**Text shown:**
▶

Smirnoff’s pricing in US is ‘too high’
By Becky PaskinDiageo CEO Ivan Menezes has admitted the group priced its mid-range brands in North America “a little high”, resulting in declines for Smirnoff vodka and Captain Morgan rum.
Smirnoff vodka’s strict pricing strategy has negatively impacted sales at a time when the category is becoming increasingly price competitiveThe UK-drinks group has “substantially” expanded margins on its mid-priced brands in North America over the last three years in a company-wide effort to premiumise its portfolio.
However Menezes admitted the pricing strategy on Smirnoff, at a time of increased saturation within the market, has resulted in a loss of market share.
“The space that got most competitive is the mid-market. particularly in vodka, and Smirnoff which has been underperforming has lost share,” he said.
“We took a lot of price increases in North America over the year at a time when our competitors didn’t move. Captain Morgan is up to a 25% premium to the other big rum brand. That clearly has had an effect so we are going through a bit of a correction there and we are putting more effort and investment behind the big brands like Sminoff and captain.”
In its financial update for the first half of the 2014/15 financial year, Diageo saw sales of Captain Morgan decline by 8%, while Smirnoff dropped by 7%. Coupled with a decline in Johnnie Walker, due to higher shipments in the previous period, Diageo saw sales stagnate in North America, its largest market.
Time to moderate prices
Menezes added that Diageo now intends to “moderate” prices to return the brands to growth.
“We won’t take the kind of price increases we did before; we’ll slow it down and promote more, but we won’t reduce prices,” Menezes said. “You’ll see Smirnoff more on promotion right now, pulsed from time to time as we get that balance back with volume and market share.”

◀

**Raw data:**
▶

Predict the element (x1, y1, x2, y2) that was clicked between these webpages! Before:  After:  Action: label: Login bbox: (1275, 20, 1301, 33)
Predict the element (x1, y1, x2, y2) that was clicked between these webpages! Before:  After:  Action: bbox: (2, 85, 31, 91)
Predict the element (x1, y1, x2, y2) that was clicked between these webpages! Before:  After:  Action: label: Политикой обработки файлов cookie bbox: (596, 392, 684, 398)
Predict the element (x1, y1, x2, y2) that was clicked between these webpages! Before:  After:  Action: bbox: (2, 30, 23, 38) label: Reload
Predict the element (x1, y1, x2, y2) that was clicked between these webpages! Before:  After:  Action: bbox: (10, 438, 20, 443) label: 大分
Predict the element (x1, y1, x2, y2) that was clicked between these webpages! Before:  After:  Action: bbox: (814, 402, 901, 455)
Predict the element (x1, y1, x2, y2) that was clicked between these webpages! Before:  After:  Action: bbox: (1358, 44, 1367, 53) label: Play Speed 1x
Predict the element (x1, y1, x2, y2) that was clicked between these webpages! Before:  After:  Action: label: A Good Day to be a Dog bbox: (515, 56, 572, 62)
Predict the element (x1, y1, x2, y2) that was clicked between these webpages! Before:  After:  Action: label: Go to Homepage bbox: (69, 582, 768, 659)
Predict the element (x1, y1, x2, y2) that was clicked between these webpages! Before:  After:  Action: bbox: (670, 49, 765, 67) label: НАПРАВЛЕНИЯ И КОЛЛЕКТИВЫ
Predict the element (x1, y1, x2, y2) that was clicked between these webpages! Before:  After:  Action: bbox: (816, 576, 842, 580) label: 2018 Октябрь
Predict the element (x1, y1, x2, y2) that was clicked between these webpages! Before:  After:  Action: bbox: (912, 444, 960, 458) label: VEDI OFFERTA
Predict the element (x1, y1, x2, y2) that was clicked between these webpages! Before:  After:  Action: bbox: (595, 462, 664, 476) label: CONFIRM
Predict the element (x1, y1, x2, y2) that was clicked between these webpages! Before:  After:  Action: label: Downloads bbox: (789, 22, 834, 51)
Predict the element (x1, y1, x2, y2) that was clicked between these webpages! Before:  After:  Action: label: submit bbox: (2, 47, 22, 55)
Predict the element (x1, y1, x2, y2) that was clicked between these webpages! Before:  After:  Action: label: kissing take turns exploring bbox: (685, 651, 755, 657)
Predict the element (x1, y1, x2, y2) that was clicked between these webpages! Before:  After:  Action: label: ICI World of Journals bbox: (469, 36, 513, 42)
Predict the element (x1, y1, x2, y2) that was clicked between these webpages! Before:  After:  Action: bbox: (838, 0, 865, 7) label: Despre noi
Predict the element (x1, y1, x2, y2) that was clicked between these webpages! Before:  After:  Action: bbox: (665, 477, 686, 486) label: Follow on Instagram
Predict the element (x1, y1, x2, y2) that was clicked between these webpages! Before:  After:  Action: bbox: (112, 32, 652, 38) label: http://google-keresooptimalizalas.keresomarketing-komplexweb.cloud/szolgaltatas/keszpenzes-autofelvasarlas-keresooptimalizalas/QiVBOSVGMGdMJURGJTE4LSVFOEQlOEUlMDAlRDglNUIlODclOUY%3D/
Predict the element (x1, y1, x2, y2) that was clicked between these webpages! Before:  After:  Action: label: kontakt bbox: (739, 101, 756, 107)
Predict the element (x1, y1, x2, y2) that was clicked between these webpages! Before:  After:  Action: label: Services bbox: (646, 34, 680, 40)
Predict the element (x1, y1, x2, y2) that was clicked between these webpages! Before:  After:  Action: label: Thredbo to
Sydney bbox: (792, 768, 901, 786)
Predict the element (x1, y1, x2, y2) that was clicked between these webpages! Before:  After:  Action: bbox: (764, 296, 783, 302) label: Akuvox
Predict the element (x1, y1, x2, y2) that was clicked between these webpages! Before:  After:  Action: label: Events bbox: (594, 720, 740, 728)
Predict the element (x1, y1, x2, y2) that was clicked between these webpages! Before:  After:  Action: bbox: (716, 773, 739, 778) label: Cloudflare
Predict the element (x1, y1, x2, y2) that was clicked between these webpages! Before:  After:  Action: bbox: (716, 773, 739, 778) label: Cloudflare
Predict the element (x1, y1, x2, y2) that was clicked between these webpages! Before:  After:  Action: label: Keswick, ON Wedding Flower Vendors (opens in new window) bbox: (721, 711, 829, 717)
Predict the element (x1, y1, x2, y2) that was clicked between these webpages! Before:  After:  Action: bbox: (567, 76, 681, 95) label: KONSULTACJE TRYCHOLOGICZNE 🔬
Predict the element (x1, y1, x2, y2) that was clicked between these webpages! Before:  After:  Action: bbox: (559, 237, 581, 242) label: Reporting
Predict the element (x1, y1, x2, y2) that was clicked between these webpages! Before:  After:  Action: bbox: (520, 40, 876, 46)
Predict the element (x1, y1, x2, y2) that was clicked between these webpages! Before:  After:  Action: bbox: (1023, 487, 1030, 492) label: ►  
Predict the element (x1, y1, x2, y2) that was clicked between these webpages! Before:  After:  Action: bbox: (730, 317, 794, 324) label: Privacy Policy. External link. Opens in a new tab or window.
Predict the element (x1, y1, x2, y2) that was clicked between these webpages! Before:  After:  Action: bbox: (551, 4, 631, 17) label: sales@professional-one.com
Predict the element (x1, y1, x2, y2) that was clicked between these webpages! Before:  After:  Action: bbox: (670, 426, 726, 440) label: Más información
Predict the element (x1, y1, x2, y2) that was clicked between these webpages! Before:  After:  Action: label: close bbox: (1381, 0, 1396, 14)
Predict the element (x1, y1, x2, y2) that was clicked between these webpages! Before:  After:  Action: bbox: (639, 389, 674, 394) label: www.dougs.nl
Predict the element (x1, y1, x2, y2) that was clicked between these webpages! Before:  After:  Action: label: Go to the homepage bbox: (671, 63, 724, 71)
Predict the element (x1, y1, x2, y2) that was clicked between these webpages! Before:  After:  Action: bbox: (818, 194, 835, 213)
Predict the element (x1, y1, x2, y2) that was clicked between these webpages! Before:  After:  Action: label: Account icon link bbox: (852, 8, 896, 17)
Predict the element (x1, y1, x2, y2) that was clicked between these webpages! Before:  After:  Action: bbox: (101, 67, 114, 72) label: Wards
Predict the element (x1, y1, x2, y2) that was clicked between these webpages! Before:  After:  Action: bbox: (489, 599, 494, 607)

◀

**Work order:**
Rewrite the passage of the article on Smirnoff's US pricing from "In its financial" up to and including "brands to growth.", putting "stall" in place of "stagnate". The rows have no connection to the article.

**The answer:**
In its financial update for the first half of the 2014/15 financial year, Diageo saw sales of Captain Morgan decline by 8%, while Smirnoff dropped by 7%. Coupled with a decline in Johnnie Walker, due to higher shipments in the previous period, Diageo saw sales stall in North America, its largest market.
Time to moderate prices
Menezes added that Diageo now intends to “moderate” prices to return the brands to growth.